- EXCERPTED TEXT -
Invitation to a Beheading Summary & Study Guide

This Study Guide consists of approximately 37 pages of chapter summaries, quotes, character analysis, themes, and more - everything you need to sharpen your knowledge of Invitation to a Beheading.

Invitation to a Beheading Summary & Study Guide

This Study Guide consists of approximately 37 pages of chapter summaries, quotes, character analysis, themes, and more - everything you need to sharpen your knowledge of Invitation to a Beheading.
This section contains 513 words
(approx. 2 pages at 400 words per page)
Buy the Invitation to a Beheading Study Guide

Invitation to a Beheading Summary & Study Guide Description

Invitation to a Beheading Summary & Study Guide includes comprehensive information and analysis to help you understand the book. This study guide contains the following sections:

This detailed literature summary also contains Topics for Discussion and a Free Quiz on Invitation to a Beheading by Vladimir Nabokov.

Cincinnatus C. is a prisoner, condemned to death and awaiting his beheading for a crime that he doesn't fully understand. Cincinnatus isn't condemned for doing anything; instead, he's condemned for being different from everyone else. That difference seems embodied in the strange, dream-like quality of the world he lives in, a world that seems conjured up by his own mind. At the moment of his beheading, Cincinnatus realizes the strange control he has over the world and dissolves his own cage and oppressors.

As the novel begins, Cincinnatus is sentenced to death and locked in a towering prisoner on top of a mountain. Cincinnatus has never fit in with the rest of the world. Even as a child, others could see that Cincinnatus's soul was "opaque," not "transparent" like everyone else's. Cincinnatus learns to hide his deficiency, and he becomes a kindergarten teacher and marries a woman, Marthe.

However, Marthe is unfaithful to Cincinnatus, and Cincinnatus begins to be less guarded around other people. He is detected as different and sentenced to death. His time in the prison is filled with impossible, dreamlike events. Cincinnatus insists on knowing the scheduled time of execution, but no one will tell him. He writes down his thoughts in a disjointed journal.

- RECORDED DATA -
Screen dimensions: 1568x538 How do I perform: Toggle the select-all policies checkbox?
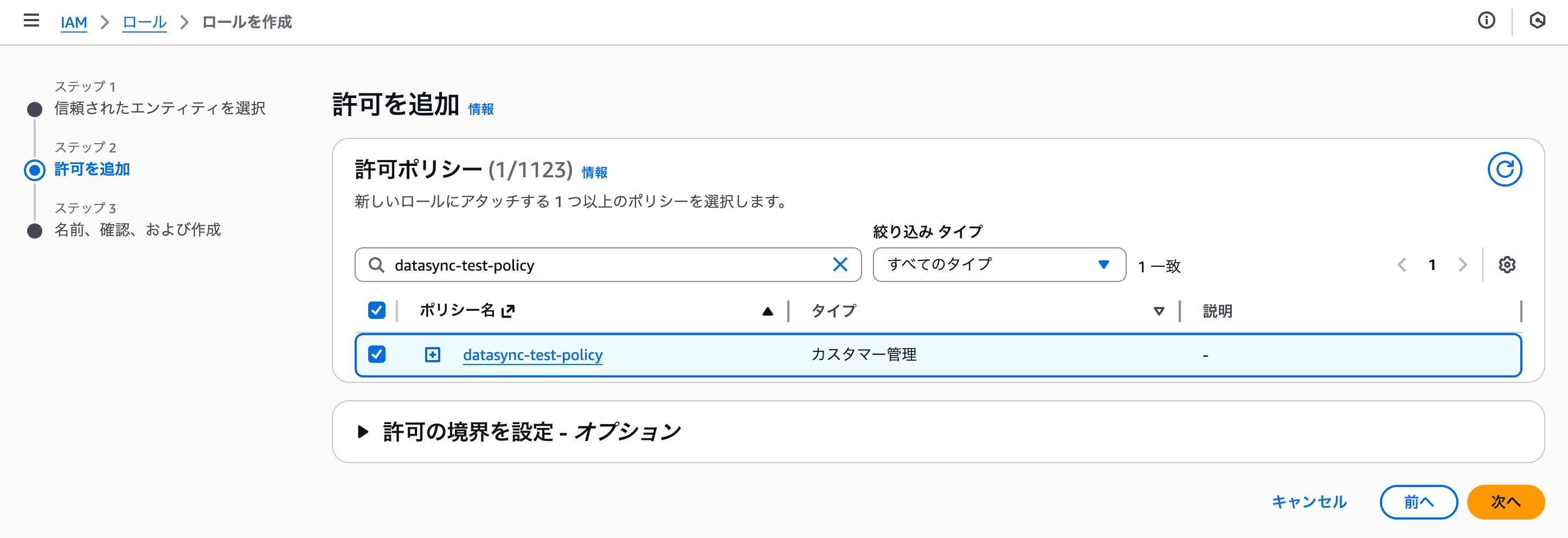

- REQUIRED TASK 1 -
According to the Invitation to a Beheading summary, why is Cincinnatus condemned to death? Answer in one to three sentences.
- REQUIRED TASK 2 -
Carry the Invitation to a Beheading summary forward, beginning after its final sentence.
The lines above are separate material and are not part of the Invitation to a Beheading summary.

- TASK RESPONSE 1 -
Cincinnatus is condemned not for any act he has committed but for being different from everyone else. Since childhood his soul has been "opaque" rather than "transparent," and once he becomes less guarded around others, he is detected as different and sentenced to death.

- TASK RESPONSE 2 -
One of Cincinnatus's dearest desires is to see Marthe again, and he anxiously awaits her scheduled visit. However, instead of Marthe, he meets a fellow prisoner, M'sieur Pierre. Pierre says that he's in prison for planning to help Cincinnatus escape, but he is a pompous and obnoxious man, pretending sympathy and friendship. Meanwhile, Cincinnatus also meets Emmie, the twelve-year-old child of one of the prison officials.

When Cincinnatus finally meets with Marthe, she brings her whole family and all their furniture. He can't even have a single private word with her. After the visit, Cincinnatus begins hearing scratching noises, as if someone is tunneling toward him at night. At the same time, Emmie tells him that she is planning to help him escape.

The prison wall is finally broken through, but instead of rescuers, Cincinnatus finds Pierre and the prison director, laughing at their joke. Pierre leads Cincinnatus through the tunnel to Pierre's cell, where Cincinnatus realizes that Pierre is really the executioner. When Cincinnatus tries to crawl back through the tunnel, though, he ends up outside. Emmie meets him and leads him away, but she leads him back to the prison director's house. Cincinnatus is again in prison.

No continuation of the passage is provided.